Sunday, November 18, 2012

Many Believe Market Is Oversold So What Will Happen

In reading a number of strategists' take on the current market technicals, it seems many believe the market is oversold and due for a bounce.
 Updated: 11/18/2012 3:43pm
As Tiho Brkan notes on his website, The Short Side of Long, "when it is obvious to the public, it is obviously wrong." As the below chart shows, the University of Michigan Sentiment indicator appears to indicate a pretty positive sentiment level.

From The Blog of HORAN Capital Advisors

The American Association of Individual Investors sentiment release this past week saw a significant decline in investor bullish sentiment. The bullishness level fell 9.68 percentage points to 28.82%. The bull bear spread came in at -20 versus the prior week spread of -1.4. It should be noted this contrary indicator tends to be most accurate at extremes and it is not uncommon for a bottom market to turn when the bullishness level falls to the low 20's or even into the teens as one can see in the below chart.

From The Blog of HORAN Capital Advisors

Certainly, the market can bounce in the short run. The below chart of the S&P 500 Index includes the percentage of stocks selling above their 50 day moving average and currently stands at 23%.

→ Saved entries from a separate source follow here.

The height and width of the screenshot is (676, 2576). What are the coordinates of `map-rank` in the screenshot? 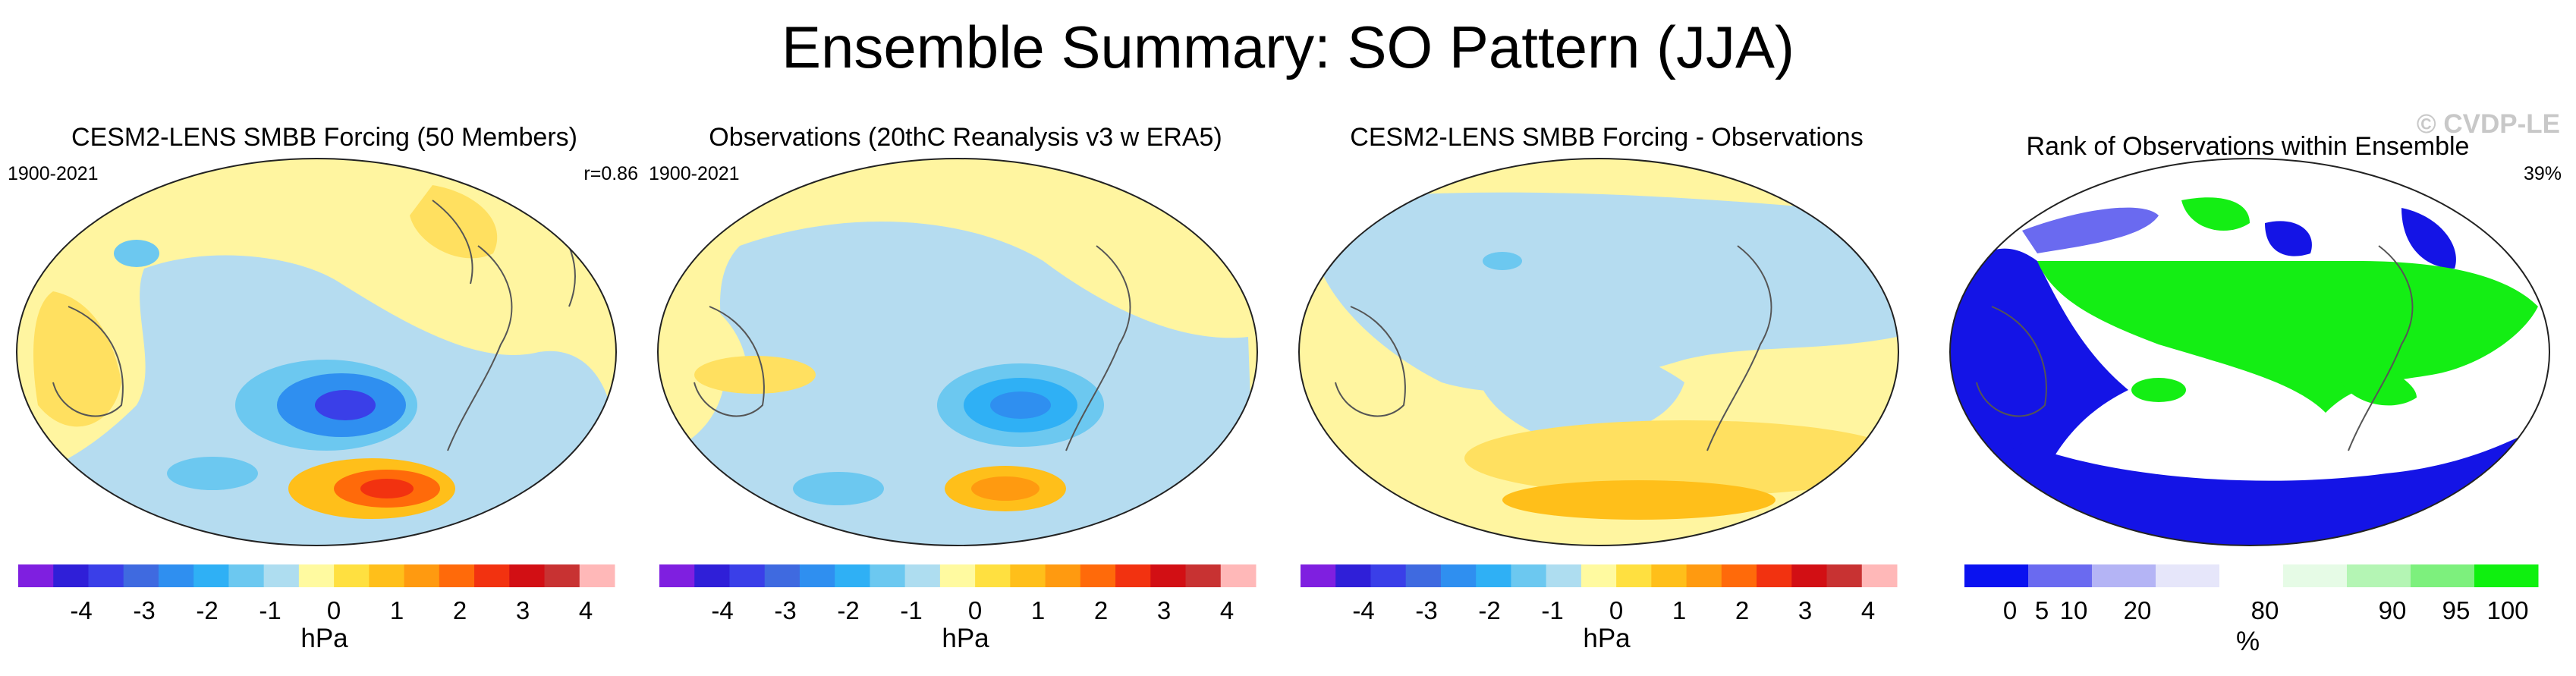 It's located at (2249, 352).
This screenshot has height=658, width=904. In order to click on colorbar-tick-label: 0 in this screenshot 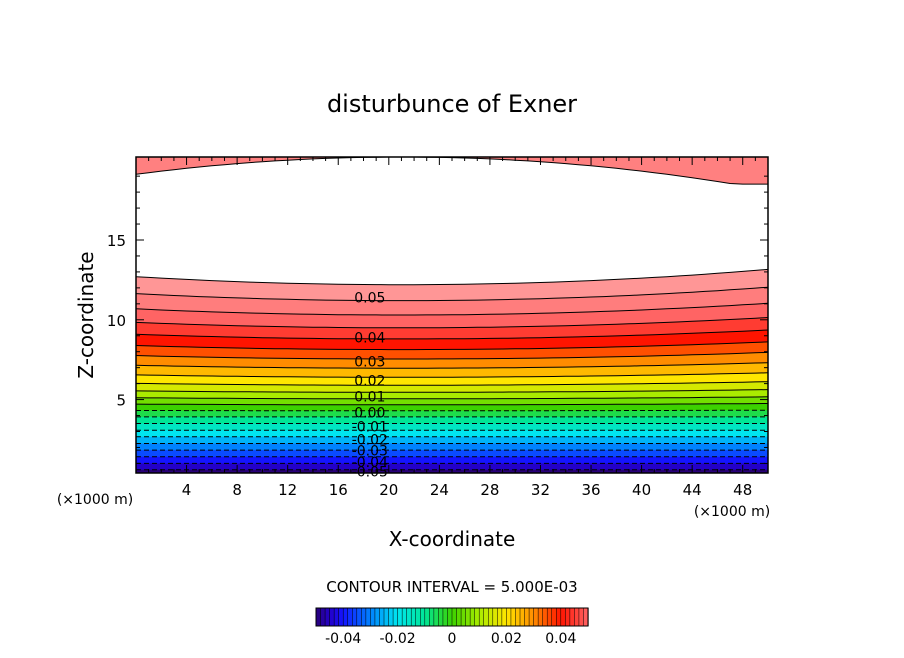, I will do `click(452, 639)`.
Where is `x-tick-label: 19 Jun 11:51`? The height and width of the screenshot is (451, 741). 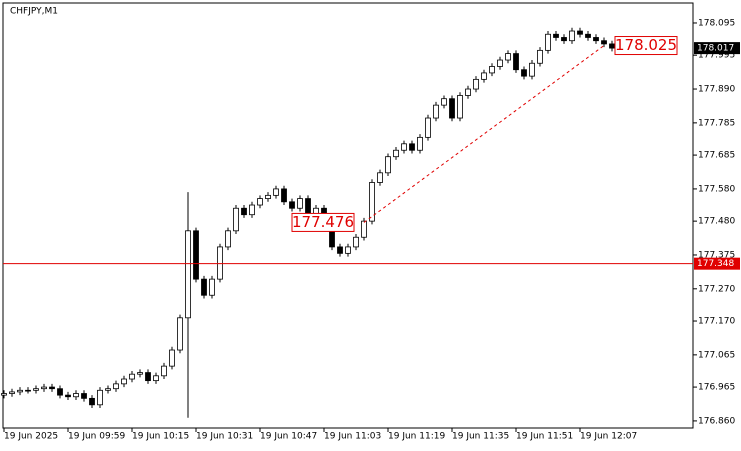
x-tick-label: 19 Jun 11:51 is located at coordinates (544, 437).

From The Blog of HORAN Capital Advisors

I do believe the market could see a bounce short term; however, resistance will likely be reached at S&P 1,382, which is the 200 day moving average for the index. In Tiho's recent article, and well worth reading he notes, "despite a decently strong sell off, Investor Intelligence proportion of bearish advisors has not risen meaningfully. From intra day high of 1474 towards intra day low of 1343, [the] S&P 500 has lost almost 10% and yet it is difficult to find a true bear out there. Various market participants continue to talk about bottoms and buying opportunities, neglecting deterioration in growth and earnings discussed above."

In this enviroment, investors should focus on high quality companies that have the ability to grow their earnings in spite of near term economic and political uncertainties. It is the political uncertainties in the U.S. and the euro zone that may be weighing most on the markets at this time. If Congress some how agrees to a solution that avoids the fiscal cliff, that is more than kicking the can down the road again, the market would likely respond quite favorably.